Paul: Are you still working on this bug? I'm waiting for you to finish up whatever you need to do with it so then I can grab it and fix it.
All yours - I was only assigned for verification.
Assignee: ptheriault → nobody
Grabbing to fix today.
Assignee: nobody → willkg
In a PR: https://github.com/mozilla/kitsune/pull/1635
Status: UNCONFIRMED → ASSIGNED
Ever confirmed: true
Landed in master in https://github.com/mozilla/kitsune/commit/8d411f2

We don't push on Fridays, so I'll make sure this gets pushed out and mark the bug FIXED on Monday.
Oops--I forgot to mark this as FIXED. Pretty sure we pushed this out September 30th.

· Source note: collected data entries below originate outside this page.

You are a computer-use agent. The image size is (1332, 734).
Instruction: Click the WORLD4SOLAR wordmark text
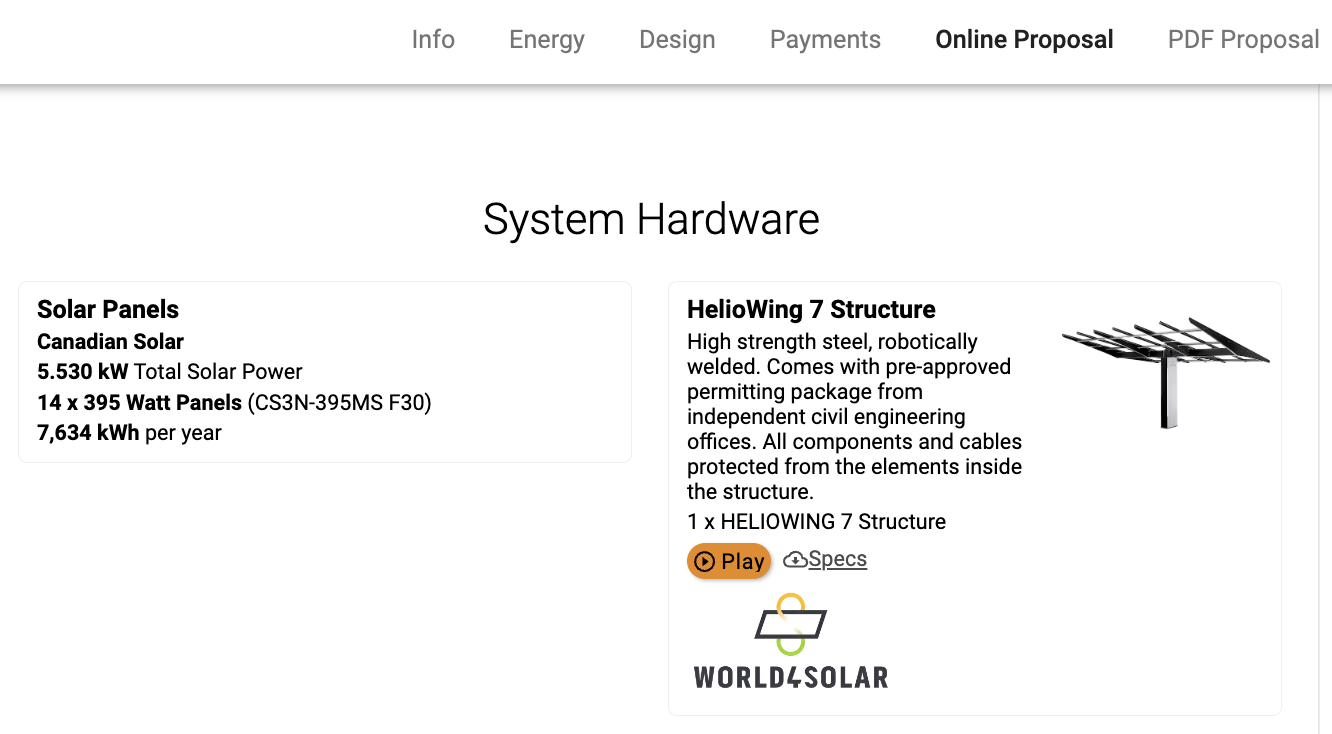790,677
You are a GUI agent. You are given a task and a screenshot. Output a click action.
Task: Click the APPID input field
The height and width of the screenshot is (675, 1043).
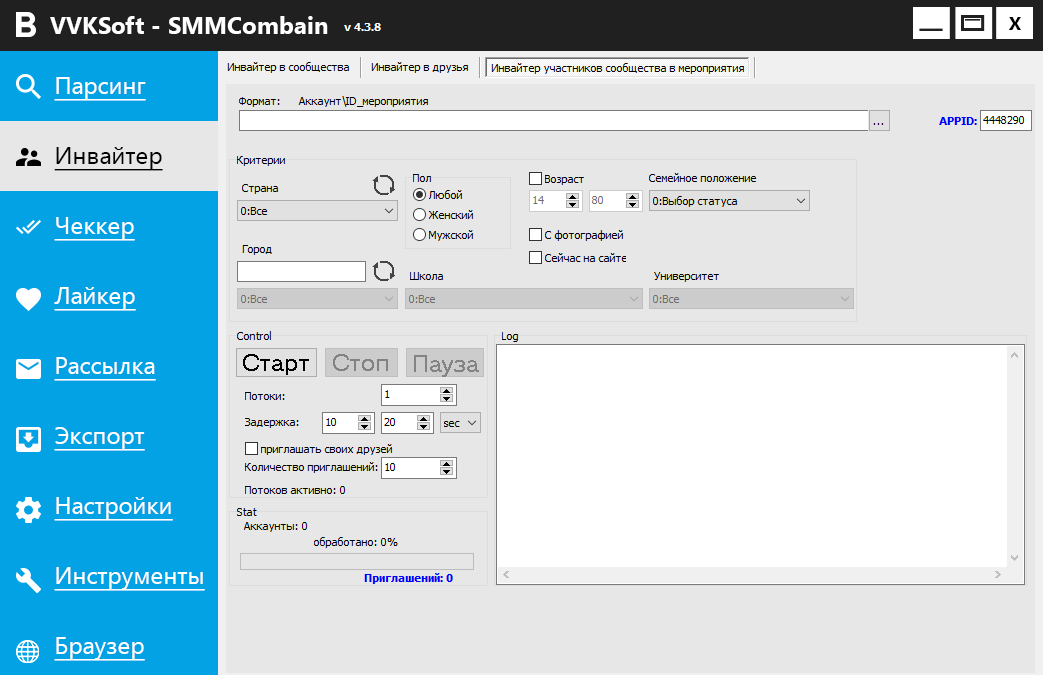1004,120
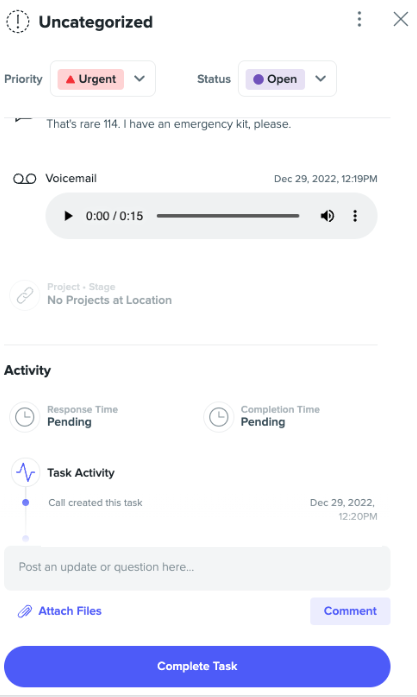
Task: Mute the voicemail audio speaker icon
Action: [x=327, y=216]
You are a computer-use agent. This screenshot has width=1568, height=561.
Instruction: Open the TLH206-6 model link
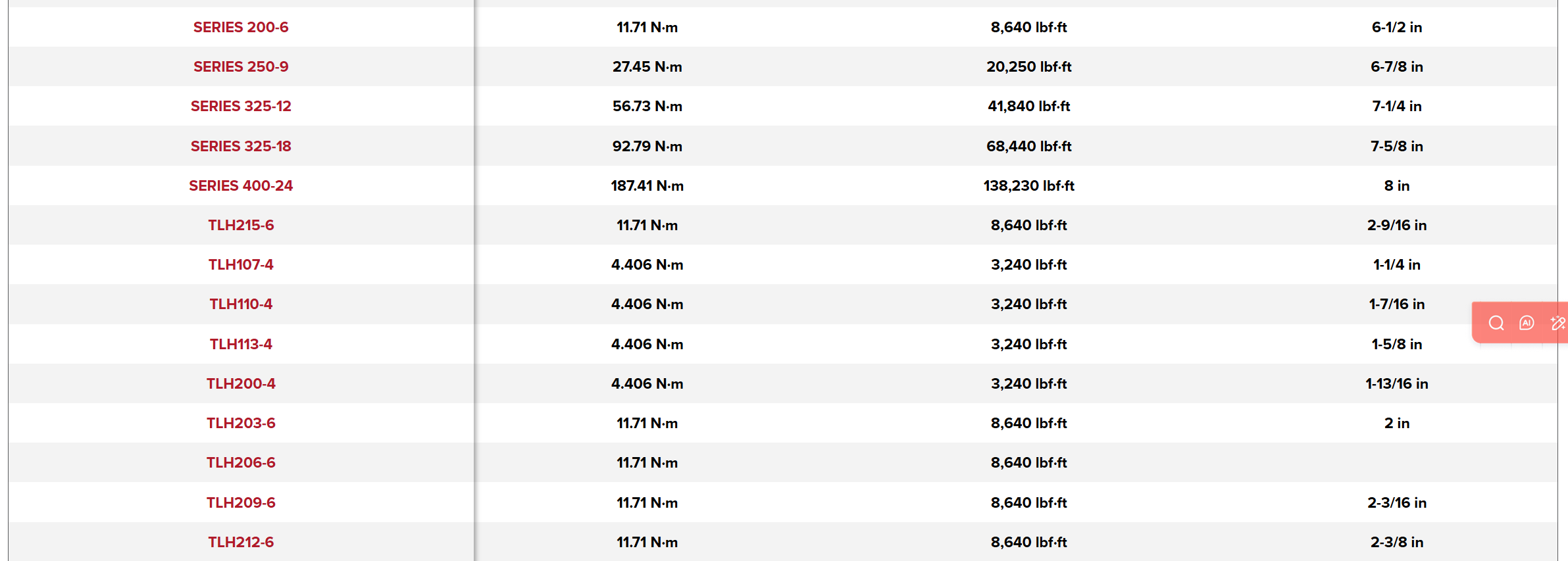pyautogui.click(x=241, y=462)
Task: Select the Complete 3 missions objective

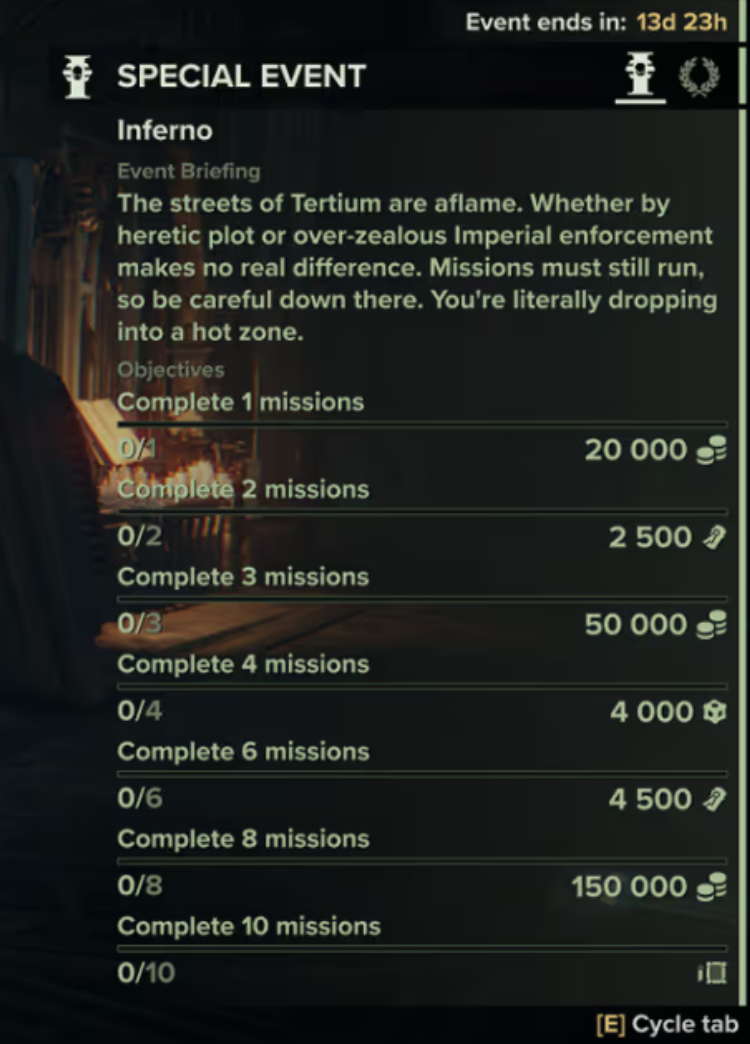Action: (243, 577)
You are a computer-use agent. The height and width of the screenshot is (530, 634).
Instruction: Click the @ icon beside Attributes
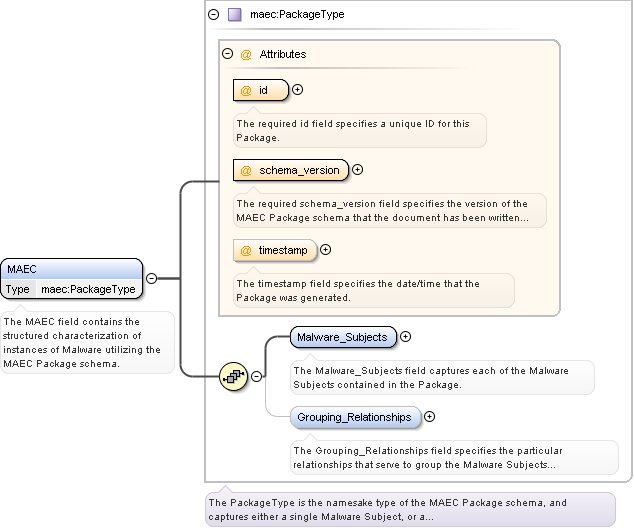pyautogui.click(x=246, y=54)
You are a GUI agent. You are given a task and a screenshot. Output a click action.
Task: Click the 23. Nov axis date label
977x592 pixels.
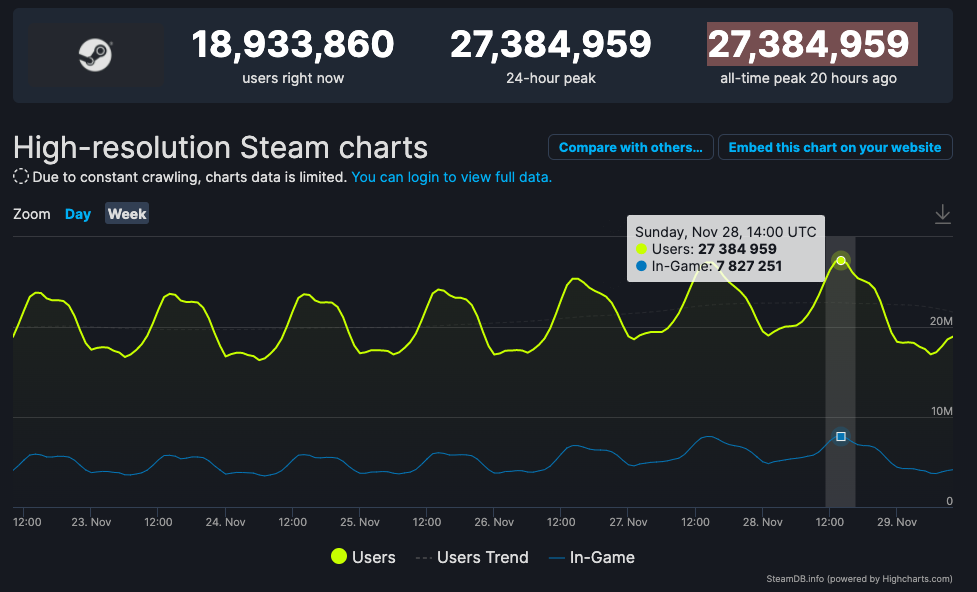coord(91,522)
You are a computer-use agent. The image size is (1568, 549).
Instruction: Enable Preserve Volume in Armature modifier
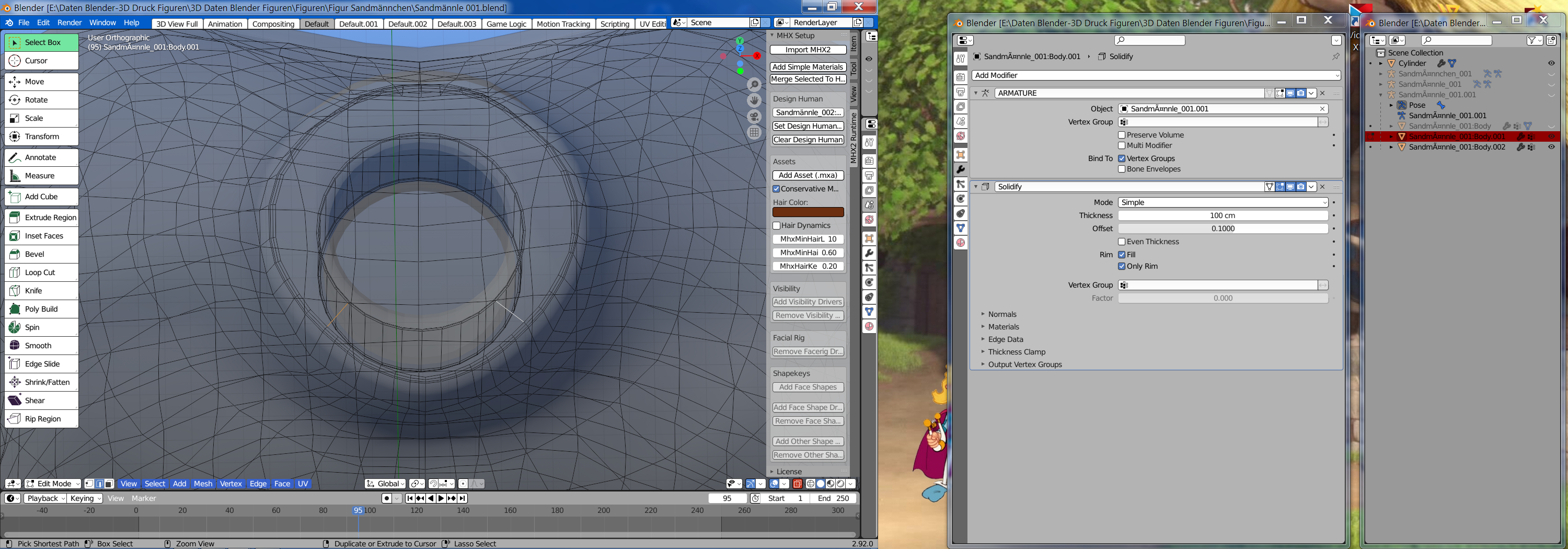(1122, 135)

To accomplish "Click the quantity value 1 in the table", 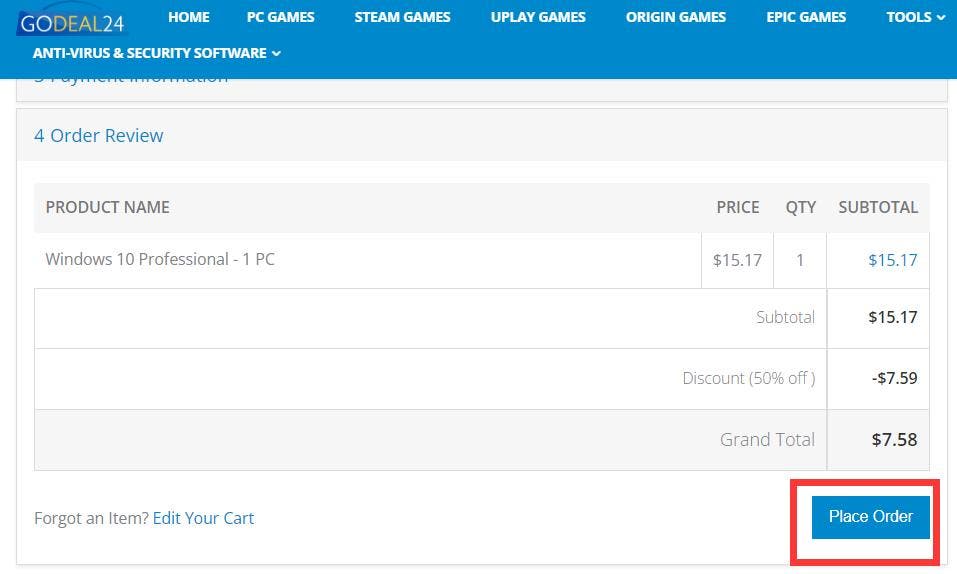I will tap(799, 260).
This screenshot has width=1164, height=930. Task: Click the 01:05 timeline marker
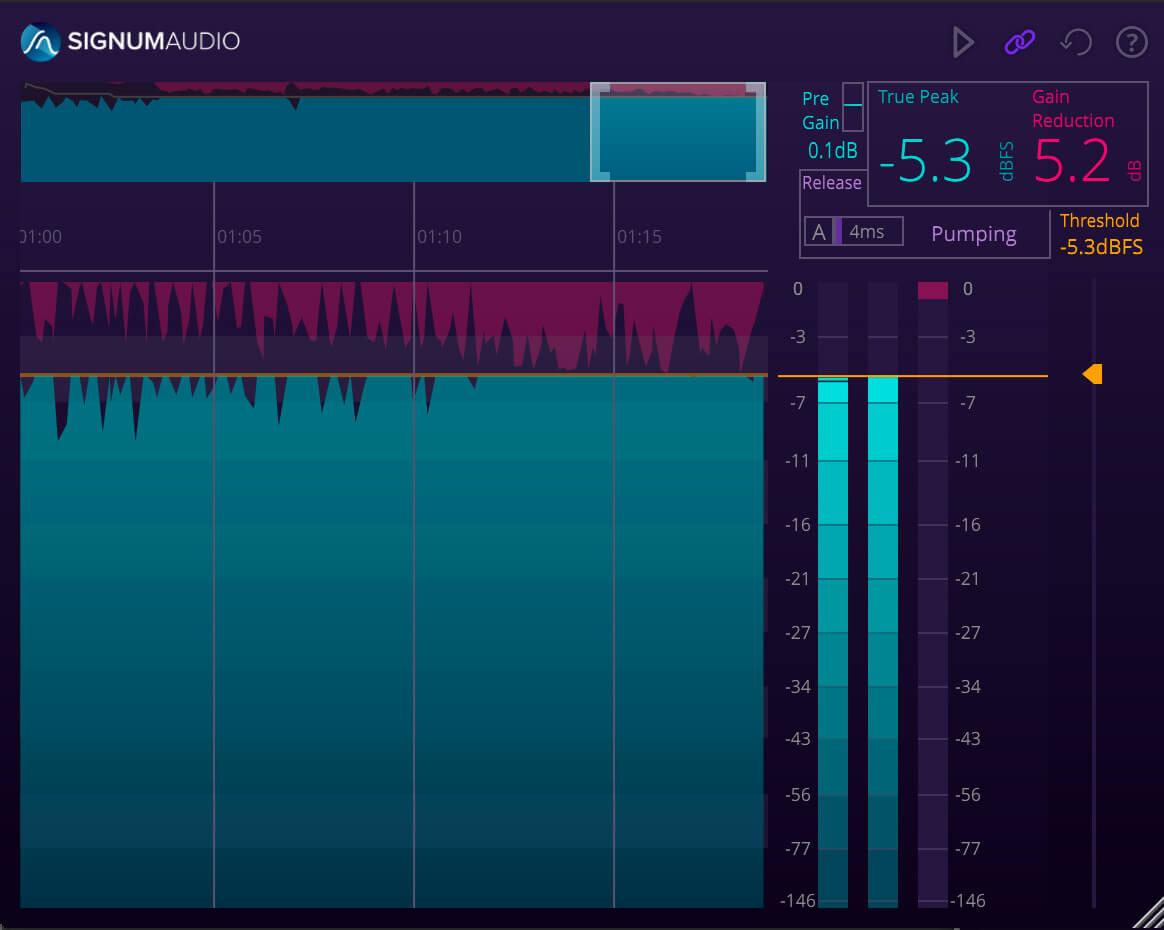pyautogui.click(x=239, y=237)
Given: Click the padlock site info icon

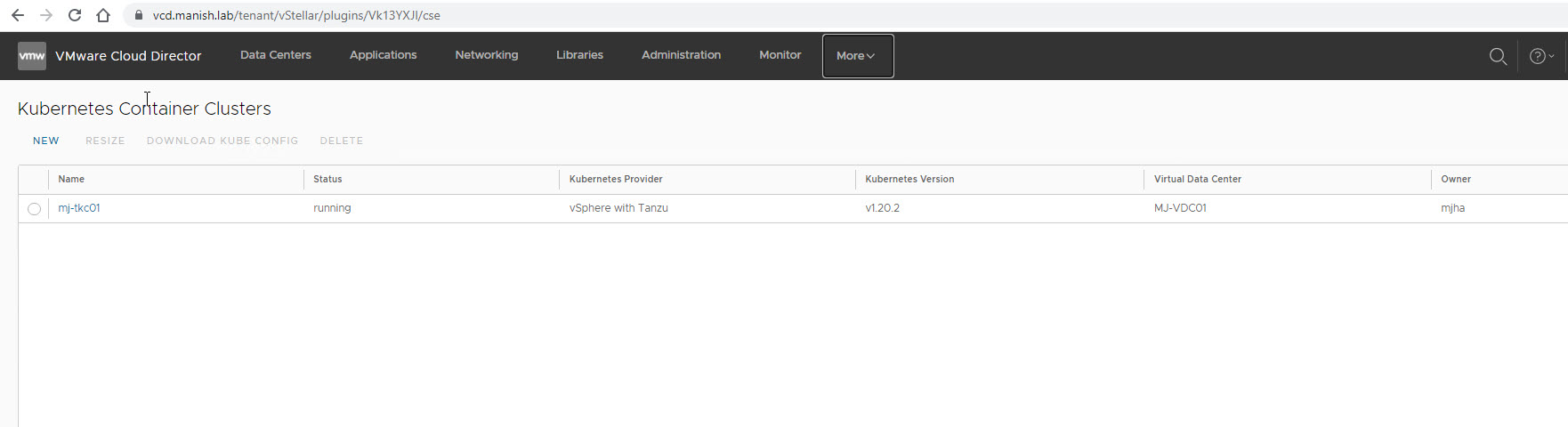Looking at the screenshot, I should point(139,15).
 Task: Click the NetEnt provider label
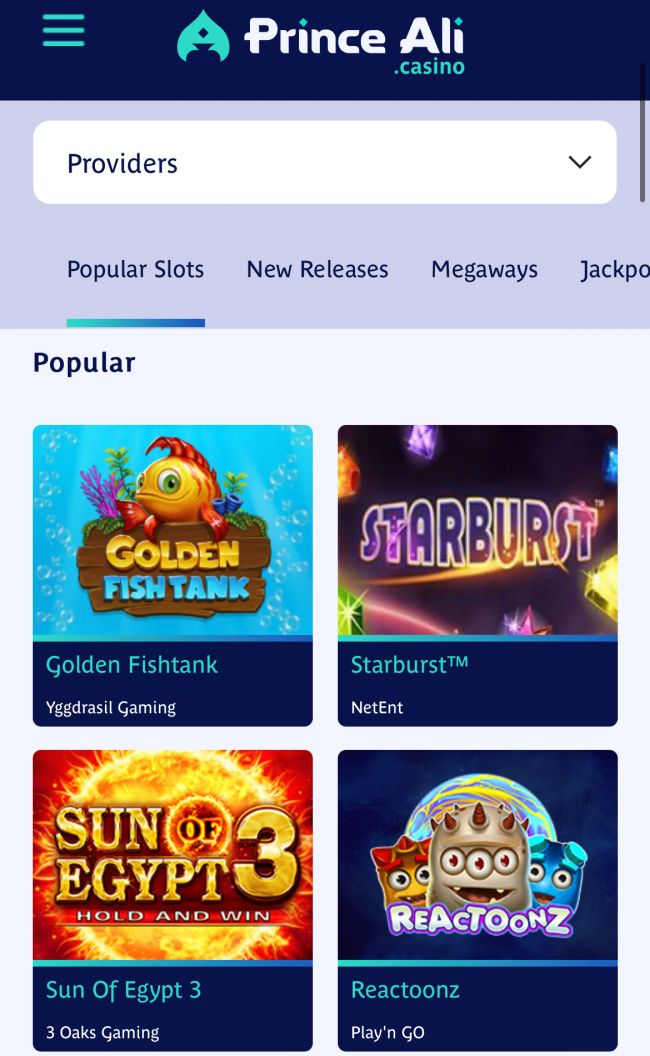(377, 707)
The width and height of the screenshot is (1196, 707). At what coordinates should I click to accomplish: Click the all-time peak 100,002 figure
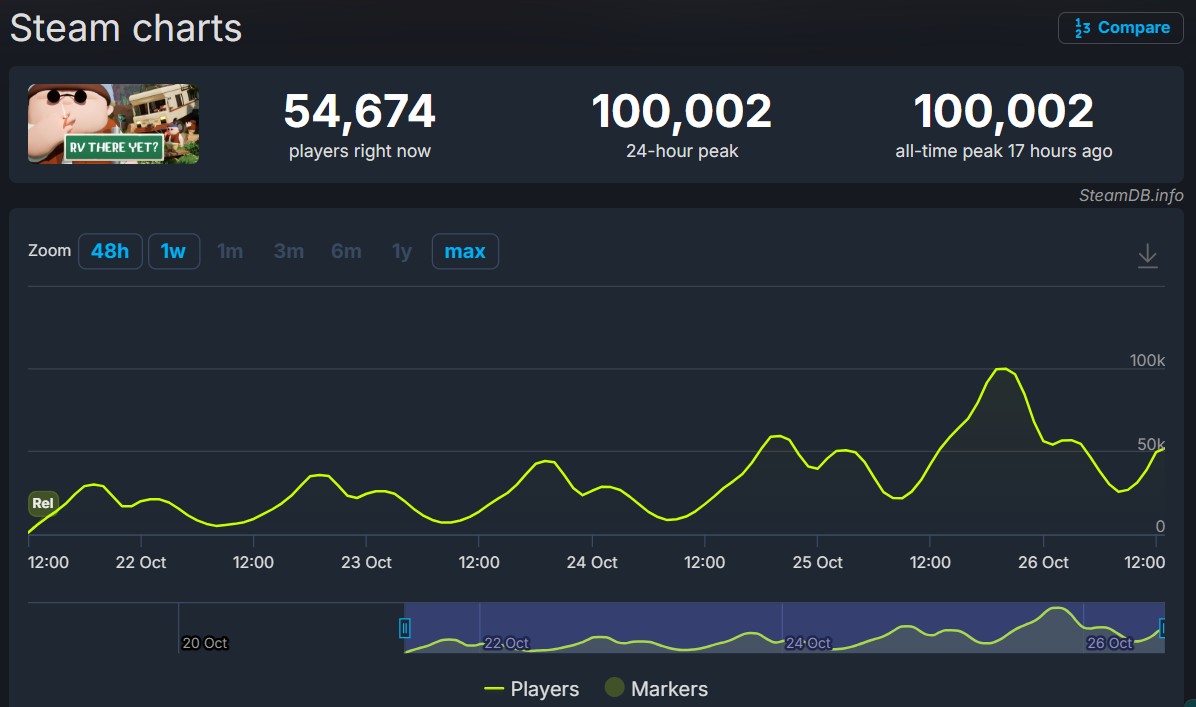pyautogui.click(x=1003, y=111)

Status: ASSIGNED → RESOLVED
Closed: 11 years ago
Resolution: --- → FIXED
Adding whiteboard sprint data.
Whiteboard: [site:support.mozilla.org][reporter-external][verif?] → [site:support.mozilla.org][reporter-external][verif?] p=1 s=2013.19
Whiteboard: [site:support.mozilla.org][reporter-external][verif?] p=1 s=2013.19 → [site:support.mozilla.org][reporter-external][verif?] u=user c=messages p=1 s=2013.19
These bugs are all resolved, so I'm removing the security flag from them.